È sacrosanto che la magistratura, ora impegnata nel difficile compito di affrontare la sfida del terrorismo islamista sia sul versante internazionale che su quello interno, chieda di non subire indebite pressioni dalla politica e di non essere vittima delle aspettative della pubblica opinione.

È sacrosanto che in uno stato di diritto valgano i principi costituzionali e non gli allarmi e le emergenze della politica che chiede “linea dura” ai magistrati contro il terrorismo. E fanno bene i Panebianco e gli Onida a ricordare che i giudici debbono valutare caso per caso e non essere preda di campagne repressive generalizzate.

Però, però… stiamo parlando della stessa magistratura che in passato non ha esitato a dichiarare “guerra” alla corruzione o a farsi paladina della “lotta” alla mafia.
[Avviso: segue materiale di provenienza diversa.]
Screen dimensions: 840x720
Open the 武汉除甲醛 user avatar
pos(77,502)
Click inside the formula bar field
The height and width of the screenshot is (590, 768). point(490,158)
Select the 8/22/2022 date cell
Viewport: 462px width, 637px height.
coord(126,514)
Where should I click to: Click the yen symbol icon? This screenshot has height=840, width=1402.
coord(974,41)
Stiamo parlando di una magistratura che ha voluto spesso riscrivere la storia del paese attraverso le sue sentenze, che rivoltava l’Italia “come un calzino”, di una magistratura che più che seguire le esigenze dei partiti si è fatta partito essa stessa, mandano direttamente in politica i suoi uomini più esposti.
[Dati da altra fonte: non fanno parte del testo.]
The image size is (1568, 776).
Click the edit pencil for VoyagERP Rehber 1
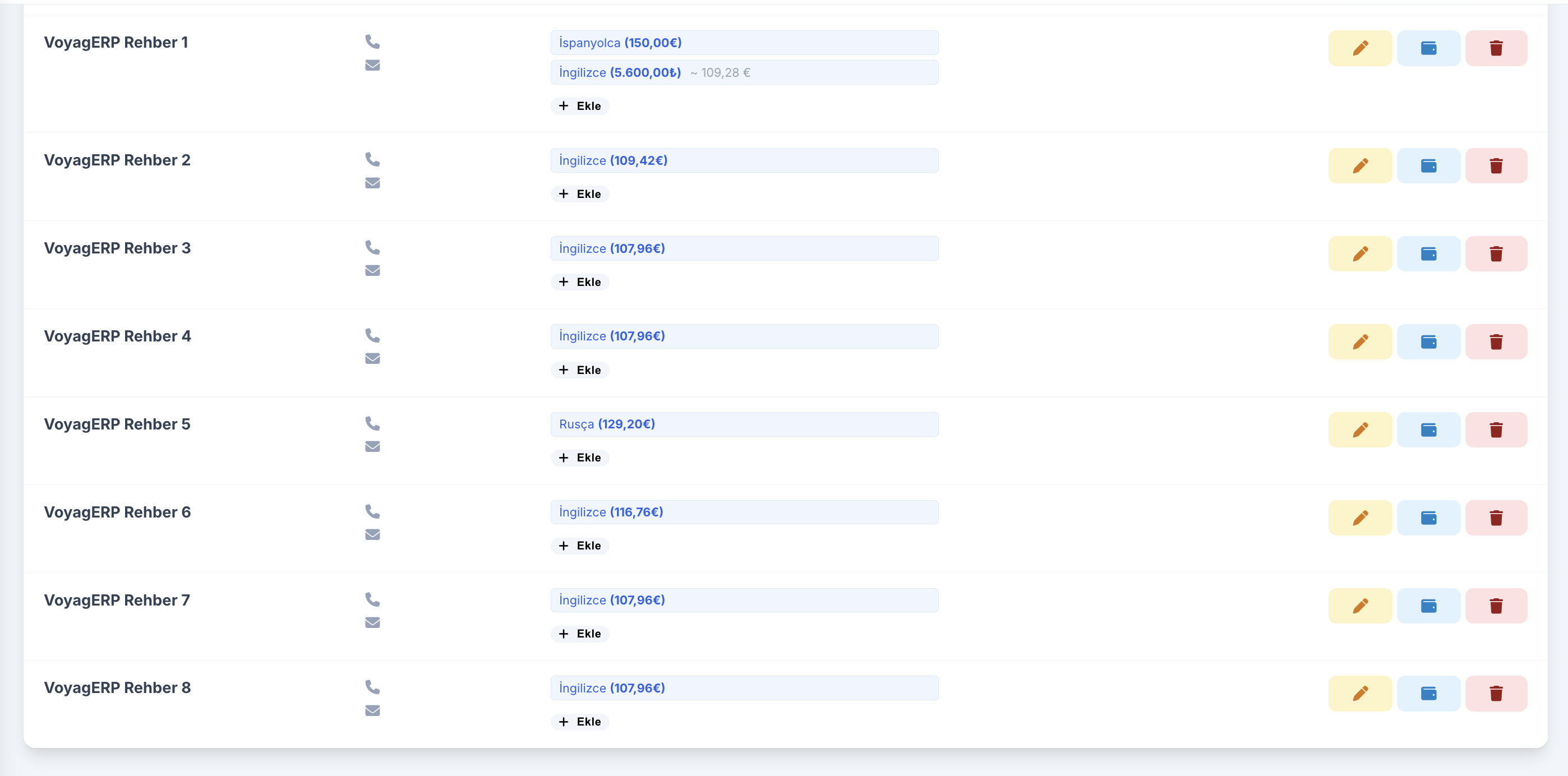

Stiamo parlando di giudici e magistrati che hanno molte volte adattato le leggi alle loro esigenze e convinzioni, hanno preteso leggi su misura e hanno bloccato leggi che non gradivano.

Oggi i magistrati lamentano la pressione dei partiti e le aspettative dei cittadini davanti alla necessità di essere rapidi e preparati nel contrastare un fenomeno elusivo e pericoloso come il terrorismo islamista e invocano rispetto della legge, stato di diritto e principi costituzionali. Avrebbero avuto più ragioni oggi se avessero avuto meno torti ieri.